INPUT ROWS start

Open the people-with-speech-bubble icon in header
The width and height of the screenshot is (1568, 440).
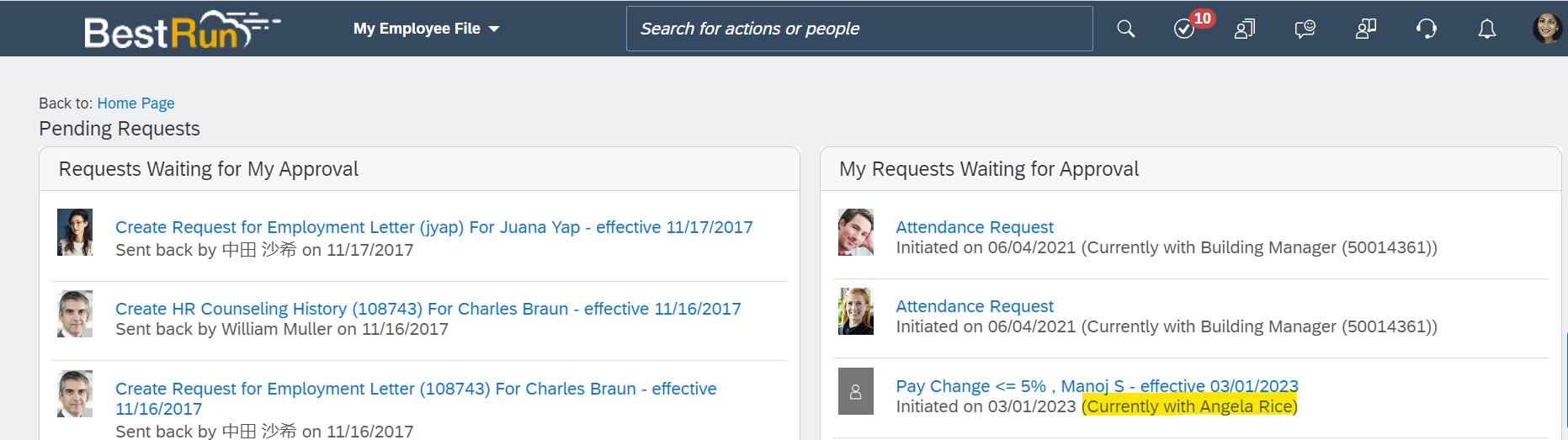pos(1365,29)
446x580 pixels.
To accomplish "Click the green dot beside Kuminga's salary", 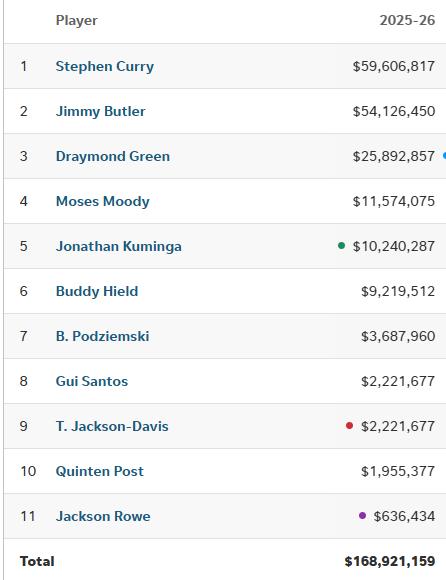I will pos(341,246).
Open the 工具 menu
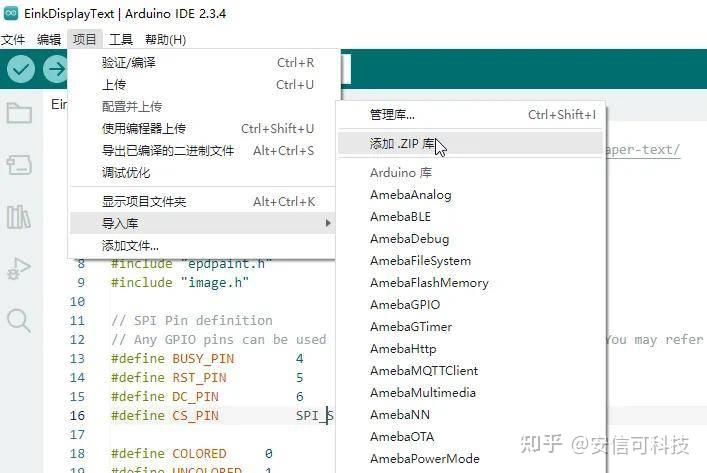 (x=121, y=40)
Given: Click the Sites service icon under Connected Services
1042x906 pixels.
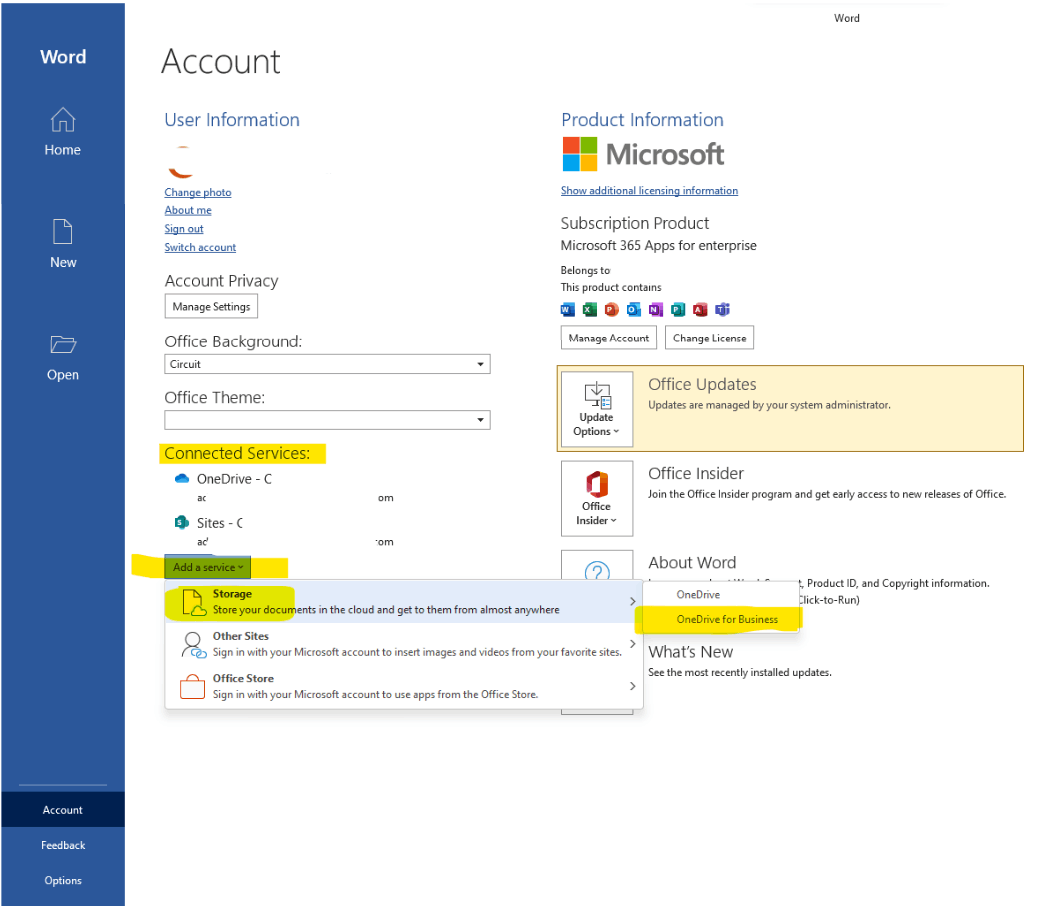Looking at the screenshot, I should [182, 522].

INPUT ROWS end

### TASK TO CARRY OUT:
Show each line of the records that contains the string "icon". Case counts.

### RESULT OF THIS TASK:
Open the people-with-speech-bubble icon in header
Given: Click the Sites service icon under Connected Services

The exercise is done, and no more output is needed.